Sadly, most of them are still there, older now but still living in conditions that have scarcely changed since the early nineties.  Following pressure from the EU, resources were put into the area of child protection in Romania, but nobody seemed to understand or even care that the so called "Ceausescu's children" were growing older to a point where they were now young adults and were therefore being left behind in the reform process. The Romanian government and the EU effectively wrote off about forty thousand persons in some of the worst institutions in the world.  Many of the sights that shocked us so much in the early nineties can still be seen today, with starving young adults living in grossly overcrowded and inadequate conditions.  Access to fundamental basic human rights such as education and adequate diet are denied to these victims.

Why has this situation not been resolved?  Didn't we send millions of dollars worth of aid to Romania over the years?

All the aid that poured into Romania in the early 1990s provided short-term relief to the residents of Ceausescu's concentration camps, but it did nothing to sort out the long-term future of these innocent victims of a cruel and uncaring regime. For their lot to improve, a huge input of resources and effort would have been required on the part of the Romanian government, but to date this government has done very little in this area.  Their preferred option has been to juggle statistics to show progress towards reform, but without actually spending any money or committing any other resources to the problem.  In July 2002, at a meeting between FOR and Romanian government representatives in Bucharest, the minister in charge admitted that his government had no budget and no policies for reforms in this area.  This admission was in marked contrast to the official government line at the time -- that the problem was well on the way to being solved. The EU, to its shame, accepted the official line and refused to acknowledge that there was a problem, and allowed Romania's accession to EU membership to progress unhindered. Had the EU at that time imposed the reform of these concentration camps as a condition of EU membership, the problem would have been solved by now, and much of the needless deaths and suffering could have been avoided.

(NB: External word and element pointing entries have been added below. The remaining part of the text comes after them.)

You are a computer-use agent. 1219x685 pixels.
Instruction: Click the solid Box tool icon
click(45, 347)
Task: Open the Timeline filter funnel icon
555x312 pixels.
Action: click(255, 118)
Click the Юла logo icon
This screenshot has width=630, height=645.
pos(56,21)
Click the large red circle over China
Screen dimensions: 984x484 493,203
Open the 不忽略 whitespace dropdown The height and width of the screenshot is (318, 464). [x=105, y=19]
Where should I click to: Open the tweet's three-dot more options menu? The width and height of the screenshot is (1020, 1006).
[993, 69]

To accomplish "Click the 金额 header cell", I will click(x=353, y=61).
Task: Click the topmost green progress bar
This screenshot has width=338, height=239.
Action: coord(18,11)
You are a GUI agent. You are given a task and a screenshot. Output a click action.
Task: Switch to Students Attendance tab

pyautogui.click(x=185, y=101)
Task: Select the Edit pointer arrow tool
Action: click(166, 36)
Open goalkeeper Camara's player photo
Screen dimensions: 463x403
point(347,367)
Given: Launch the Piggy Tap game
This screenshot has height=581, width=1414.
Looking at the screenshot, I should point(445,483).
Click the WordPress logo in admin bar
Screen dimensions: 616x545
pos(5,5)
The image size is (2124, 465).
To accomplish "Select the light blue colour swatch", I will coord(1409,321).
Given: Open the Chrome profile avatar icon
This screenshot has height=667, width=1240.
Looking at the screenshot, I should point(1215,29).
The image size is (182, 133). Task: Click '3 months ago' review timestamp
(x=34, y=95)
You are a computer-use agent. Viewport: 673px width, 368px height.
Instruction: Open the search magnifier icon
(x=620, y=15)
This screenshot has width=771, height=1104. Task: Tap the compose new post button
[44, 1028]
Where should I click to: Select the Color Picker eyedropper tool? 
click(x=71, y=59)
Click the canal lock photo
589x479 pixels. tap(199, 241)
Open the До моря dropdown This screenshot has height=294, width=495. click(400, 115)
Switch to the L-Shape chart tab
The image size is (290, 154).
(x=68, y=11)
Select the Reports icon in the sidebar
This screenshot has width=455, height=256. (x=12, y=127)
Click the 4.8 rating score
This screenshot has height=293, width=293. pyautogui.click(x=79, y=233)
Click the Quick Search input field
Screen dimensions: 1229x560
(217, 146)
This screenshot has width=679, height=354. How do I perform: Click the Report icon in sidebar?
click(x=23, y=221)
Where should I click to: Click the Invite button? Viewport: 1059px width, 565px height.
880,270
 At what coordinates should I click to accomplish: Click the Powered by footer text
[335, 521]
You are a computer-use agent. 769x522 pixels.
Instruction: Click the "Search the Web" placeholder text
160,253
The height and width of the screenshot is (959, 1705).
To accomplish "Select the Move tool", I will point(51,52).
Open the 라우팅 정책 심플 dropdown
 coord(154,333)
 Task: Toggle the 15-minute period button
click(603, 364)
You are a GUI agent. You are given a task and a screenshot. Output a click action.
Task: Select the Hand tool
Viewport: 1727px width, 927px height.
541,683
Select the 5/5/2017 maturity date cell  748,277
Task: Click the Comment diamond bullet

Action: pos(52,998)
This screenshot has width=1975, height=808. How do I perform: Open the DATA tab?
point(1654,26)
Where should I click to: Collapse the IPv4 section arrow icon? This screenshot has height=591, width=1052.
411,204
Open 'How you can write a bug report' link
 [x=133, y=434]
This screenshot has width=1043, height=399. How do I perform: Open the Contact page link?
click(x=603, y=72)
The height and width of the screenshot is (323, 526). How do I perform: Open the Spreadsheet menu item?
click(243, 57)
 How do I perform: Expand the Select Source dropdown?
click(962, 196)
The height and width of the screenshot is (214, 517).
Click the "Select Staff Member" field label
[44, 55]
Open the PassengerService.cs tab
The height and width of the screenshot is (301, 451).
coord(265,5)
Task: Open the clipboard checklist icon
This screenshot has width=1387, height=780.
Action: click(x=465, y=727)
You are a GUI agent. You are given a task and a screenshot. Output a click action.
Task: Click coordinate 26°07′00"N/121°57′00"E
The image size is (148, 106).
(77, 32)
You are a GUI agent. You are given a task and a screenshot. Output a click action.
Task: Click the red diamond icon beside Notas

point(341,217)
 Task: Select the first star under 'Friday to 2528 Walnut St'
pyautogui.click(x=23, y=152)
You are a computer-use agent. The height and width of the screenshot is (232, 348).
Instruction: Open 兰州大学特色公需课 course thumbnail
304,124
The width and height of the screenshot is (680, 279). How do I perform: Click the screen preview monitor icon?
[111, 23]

Why would the EU adopt such a callous attitude?  Surely the European Parliament has a human rights focus? Did they not know of the problem?

The European parliament and the commission have been aware of this problem for many years, but have chosen to ignore it in the headlong stampede to enlarge the EU.  Agencies such as FOR and Amnesty International have reported to various arms of the parliament, but enlargement has always taken precedence over human rights issues in Brussels.

Alarmingly, the European Commission appears to have been understating the magnitude of the problem in their reports to the parliament. In February 2005, in the course of a meeting in Brussels between FOR and the Romania desk of the European Commission, we were advised that the problem in Romania was relatively small, and that only 5,000 persons were in institutional care under the ANPH department in Romania.  FOR representatives met with Romanian government personnel in Bucharest a month later to try to verify these figures; the Romanian side advised us that 19,000 persons were in institutional care under ANPH alone, and that this figure excluded large numbers of young adults still under the care of the Child protection department as well as  those in psychiatric hospitals and under the care of other government departments. 

Our estimate is of numbers in excess of 40,000, a far cry from the blatantly misleading figures being quoted by the civil servants in Brussels.  In any other business, the personnel involved would be fired if they understated the facts around such an important issue, but in the institutions of the EU no such forms of censure appear to exist.